■ Requirement ■
Nothing but the lines from the one containing "Task: Click the Put/Call Ratio stat heading" to the final line of the entries should appear, copied exactly and without pictures.

■ Record excerpts ■
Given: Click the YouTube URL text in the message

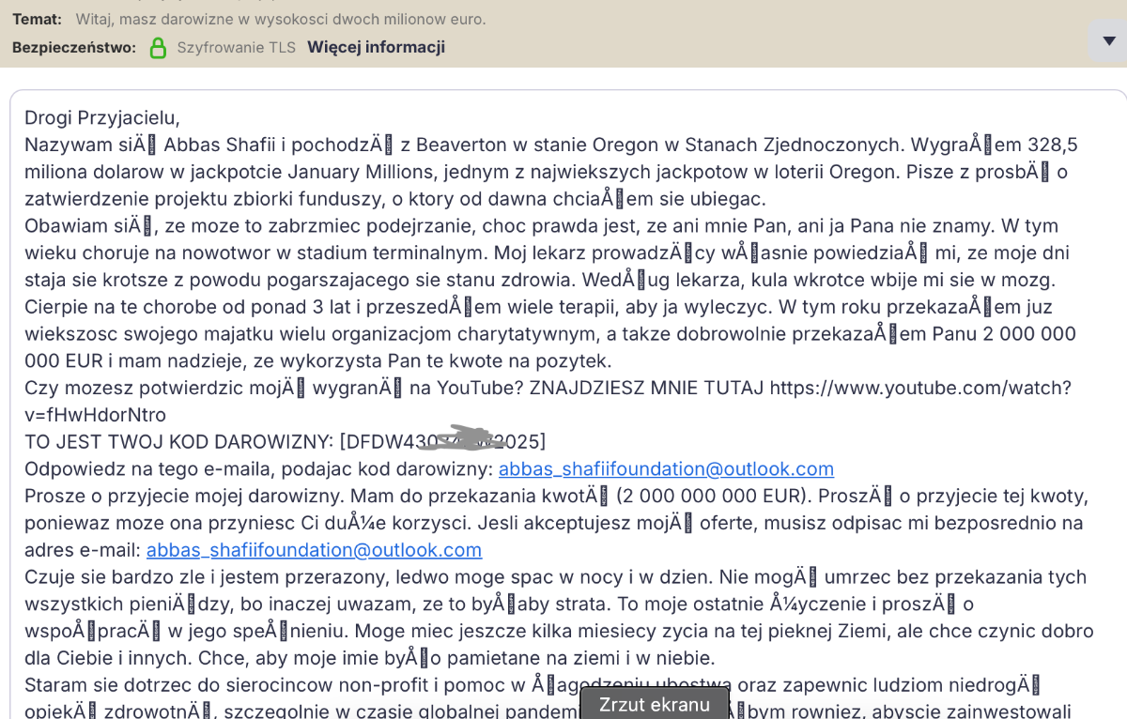Looking at the screenshot, I should pos(920,388).
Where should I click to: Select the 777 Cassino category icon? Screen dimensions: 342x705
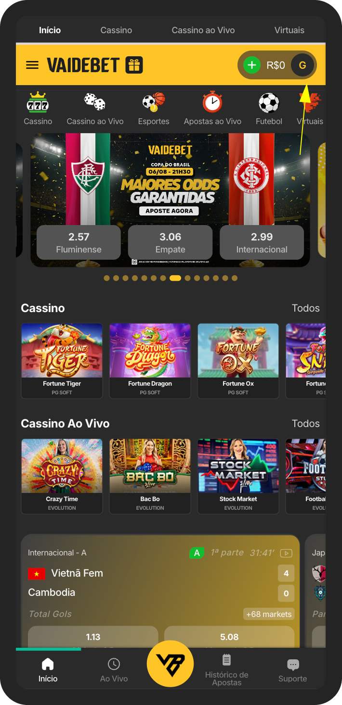click(38, 102)
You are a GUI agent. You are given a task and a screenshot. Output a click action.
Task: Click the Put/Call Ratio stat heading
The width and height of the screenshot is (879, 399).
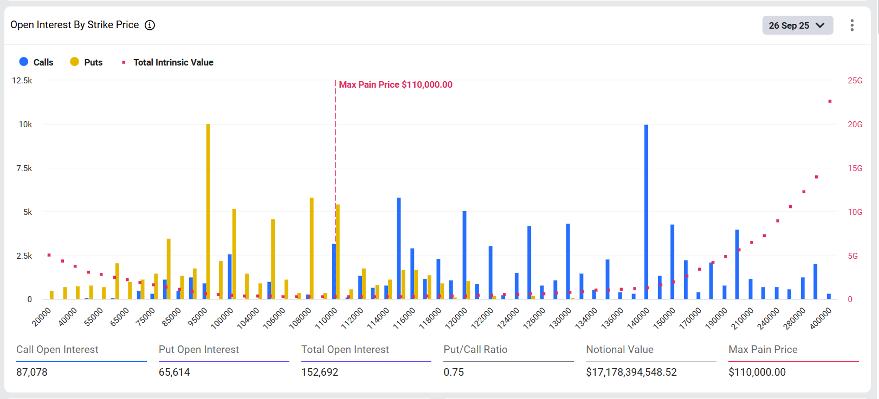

■ Result of this exercise ■
Task: Click the Put/Call Ratio stat heading
The width and height of the screenshot is (879, 399).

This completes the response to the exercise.